Reading Online Novel

Bad Nanny (The Bad Nanny Trilogy #1)(7)



I programmed my digits into your phone when you were in the bathroom. You're a fucking asshole, Zayden.

I scroll down to the next message.

I'll be back in town next weekend. Want to meet up?

I feel my lips curl back in a grin and then cringe when the baby lets out a piercing wail. What is it with kids and yelling all the time? I feel like I'm gonna go deaf here.

“Okay, Google,” I tell my phone. “How do you hold a baby?”

I tap my foot and play with my lip rings while I scroll through some idiotproof pics. Huh. Okay. Looks easy enough; I can do this.

“Alright, kid,” I say as I tuck my messy inked fingers under the baby's warm body. “Let's do this thing.” I heft the screeching bundle up to my chest and cradle it under my chin, glancing down at the phone screen and breezing through the rest of the instructions. “Stay confident and calm, huh? Well, I got that shit in spades.”

“You said the S-word,” Kinzie chortles from behind me. “You have to put a dollar in the curse jar.” I glance down at the little monster with its brown curls in pigtails and its face all scrunched up. Some people might think it's cute, but to me, it looks like a pink-overall-wearing demon.

“Like hell I am,” I say as I sneak my phone back into my pocket and make my way toward the stairs. “Listen, kid, but I'm here as favor to your mom, alright? I'm not putting money in any curse jar. What are you guys trying for, the ultimate TV family cliché? Lemme guess … you've got a chore chart and a soccer team, huh?”

“You'll put money in the curse jar or I'll scream and I won't stop.”

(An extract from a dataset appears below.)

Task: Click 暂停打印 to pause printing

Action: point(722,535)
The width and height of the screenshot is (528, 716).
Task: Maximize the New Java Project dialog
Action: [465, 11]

I turn back at the landing, already trying to puzzle out if this baby in my arms is supposed to drink from a bottle or if I can order in takeout and give it a piece of cut up pizza or something.

“Be my guest, cupcake,” I say with a smug smirk. What I've gotta do right now is establish boundaries with these kids, let 'em know who's boss. I'm a twenty-nine year old man, and let's be honest: I've never had any trouble with women before. The kid might be, like, seven or whatever, but I can still charm the heck outta her.

But then I notice the smile curling across her lips and the hair on the back of my neck stands straight up.

“Challenge. Accepted.”

By the end of the day, I've already dropped twenty bucks into the jar.

This is gonna be a long ass two weeks.



By the middle of day two, I am so over all of this. Being trapped in this nine hundred square foot duplex with the pot growing neighbors that live next door is beyond the point of torture. How any sane human being—particularly one as smart and cool as Mercedes—could live through this is just … well, it's a fuckin' mystery, man.

“We don't like this song,” Kinzie says, speaking for her brothers as they scream and flail against their booster seats in the back of the minivan. I've taken the liberty of removing Mercedes' iPod and replacing it with my own. I'll die before admitting this, but I want the kids to think I'm cool, so I put on some metal-rock-screaming-loud-whatever music instead of my usual pop tracks. The band that's on right now, Indecency or whatever they're called, has some really angry dude yelling about pain and heartache.

“Don't care,” I say as I follow what few memories I have left of this place and head towards Sequoia Park. It's next to the zoo and a duck pond and all that other kid shit. I figure I can let the little bastards run around here, burn some energy, and then go home and spend a hot, sweaty night sexting with Kitty. There is, like, no privacy with this many kids around. I have no idea when I'm gonna find a private moment to, you know, spank it if I don't get them to fall asleep in their own beds. “I'm the grown-up, and I don't want to listen to the Barney soundtrack.”

“Ugh. You are so old,” Kinzie spits, and I swear to Christ, she sounds like she's sixteen, not seven. “Nobody watches Barney anymore. I like Monster High.”

“Great. Well, too bad. This is what we're listening to. Get over it.”

I breathe a sigh of relief when I see the swing sets and the redwood trees come into view. I cannot wait to get some space to myself. Do babies play at parks? Do I hold it? Leave it in its stroller?

At least I can spend a few hours away from those damn chihuahuas.

“Alright, guys,” I say, trying to be cheerful as I switch off the screaming man on the stereo. At least his yelling sounds melodic. The twins are like, well, like devils or something. I try to pretend that they don't kind of look like I did at that age. “You are going to go play on the slide or whatever, and Uncle Zay is going to play on his phone for a little while. Won't this be fun?”

I let myself out and then start trying to unload brats.